Methods for automating in the warehouse through software and material handling equipment—from tools such as predictive analytics to autonomous vehicles—are evolving fast with the adoption of artificial intelligence (AI) and its subset machine learning.
The integration of AI into warehouse management systems (WMS), labor management systems and other planning software bring efficiencies, allowing warehouse managers to further optimize operations and improve their decision-making, supported by intelligent systems.
The drivers of these trends? In addition to the obvious operational efficiencies from greater levels of automation and AI-powered tools in the warehouse, shippers and 3PLs need to offset dependence on manual labor in the face of rising wages and labor shortages.
In fact, according to the 2024 28th Annual 3PL Study, a report that surveys 3PLs and shippers worldwide, just over 50 percent of 3PL and shipper respondents said they are either currently researching or implementing new technology/automation to offset talent shortages. Another sizeable group reports no plans or are unsure about undertaking such initiatives. Others may have also recently implemented new technologies.

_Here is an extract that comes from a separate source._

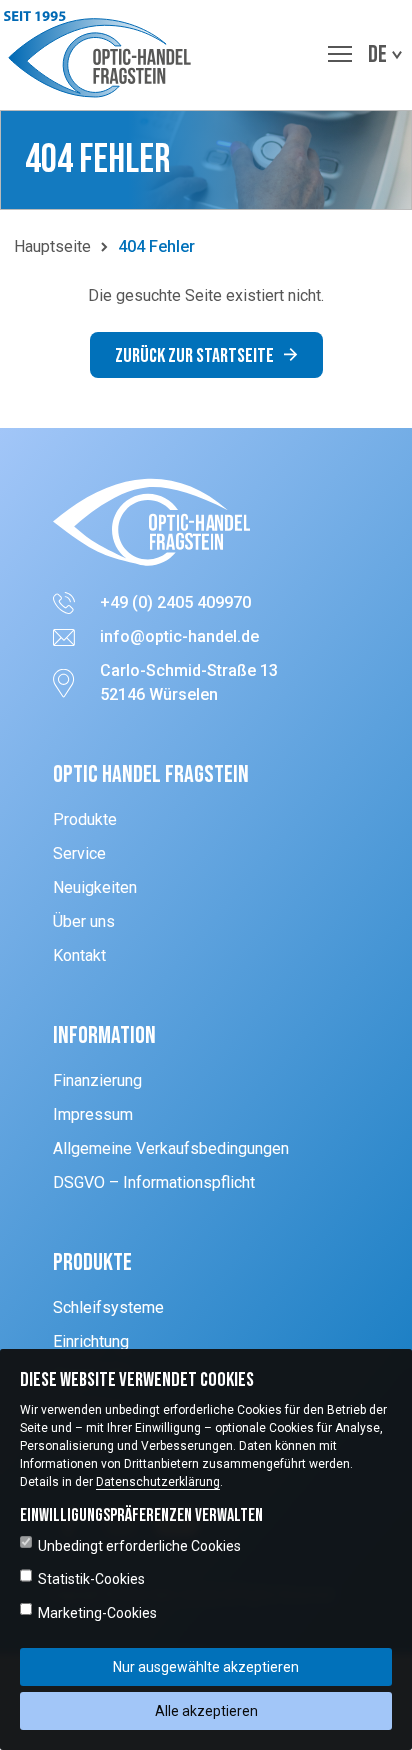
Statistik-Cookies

Chances are good that AI is playing a role or will be soon play a role in these new technology initiatives. Research by Modern Materials Handling publication and its research arm Peerless Research Group in the 2023 Material Handing Technology Study found that only about 16 percent of the companies surveyed have started using AI. But greater numbers of companies are either currently evaluating AI technology or plan to evaluate it within two years. Another 22 percent plan to evaluate AI at a future date. Even larger numbers said they either need to know more about AI or have no plans at present to use AI. Separately, about 20 percent of those surveyed are already using big data and IoT technology.
AGVs and AMRs reduce labor
When it comes to material handling equipment, automated guided vehicles (AGVs) operate on fixed routes and stop for obstacles. These automated, autonomous vehicles stay on their routes using markers such as magnetic strips or laser paths. AGVs can be integrated into a WMS to allow the vehicle to receive tasks and communicate with warehouse operations. AI and the incorporation of machine learning algorithms into “smart AGVs” leverage large amounts of data and training models so vehicles can handle more complex tasks, continuously improving decision-making.
Other uses for AI in the warehouse include helping managers optimize picking routes and streamline packing. By analyzing order data, AI can determine the most efficient picking routes, whether made by autonomous mobile robots (AMRs) or human workers, ultimately reducing human travel time and boosting productivity. AMRs can be designed to work in collaboration with warehouse workers or operate independently to actually pick products from shelves, thus automating the task entirely.
Both AGVs and AMRs increase efficiency and productivity, offering reliability for repetitive tasks, and serve to eliminate the physical labor of transporting materials, freeing up warehouse associates for more complex tasks.
Another tool in the warehouse toolbox is predictive analytics, which uses big data and AI algorithms to analyze historical data and predict future trends in demand, inventory levels, or warehouse staffing needs, among other supply chain dynamics. Examples include predicting future outcomes such as potential bottlenecks or maintenance needs on a piece of equipment. This helps warehouses optimize inventory levels, anticipate customer needs, improve the customer experience, and reduce stockouts, among other benefits.
Worley Warehousing is not alone in its quest to examine AI’s role in automation. Our new Worley Technology Park is our innovation lab where we are test piloting technologies such as AI to determine their potential application in our operations.
Here are a couple of ways that Worley Warehousing is already making use of warehouse data and algorithms to optimize operations and make better decisions.
Task interleaving optimizes resources
Task interleaving optimizes the storage and retrieval of products in the warehouse. Task Interleaving is an existing algorithm that is already built into our Worley WMS Work Manager logic. The Worley WMS reads our warehouse storage bays like a map on a real-time basis to look for opportunities that reduce dead-head time while the lift truck is performing its chief task.
Real-time task interleaving optimizes labor in the warehouse to make more efficient use of resources. In the case of a simple task where a driver on a forklift is picking pallets from storage to load on an outbound truck, the driver may receive an interleave message. The system makes a request to the driver to go to a nearby receiving door to unload a unit, take back the product and receive it into a nearby bay location where warehouse associates are picking product for the outbound order.
Always measuring productivity
Our proprietary WMS also tracks productivity (units per man hour) on a real-time basis. Using radio frequency technology, our forklifts time-stamp every move we make, whether unloading a truck or sweeping out a trailer. We track all activities to determine our fully loaded productivity measurements. These measurements are accumulated into a variety of reports that are used daily but also archived for future data analysis.
It’s clear that what’s possible today in warehouse automation is rapidly advancing due to the adoption of AI, machine learning and other technologies. It’s up to shippers and 3PLS to make the best use of it after evaluating which types of automation and technology make sense to use, based on looking at the benefit to their operations, return on investment, and customers.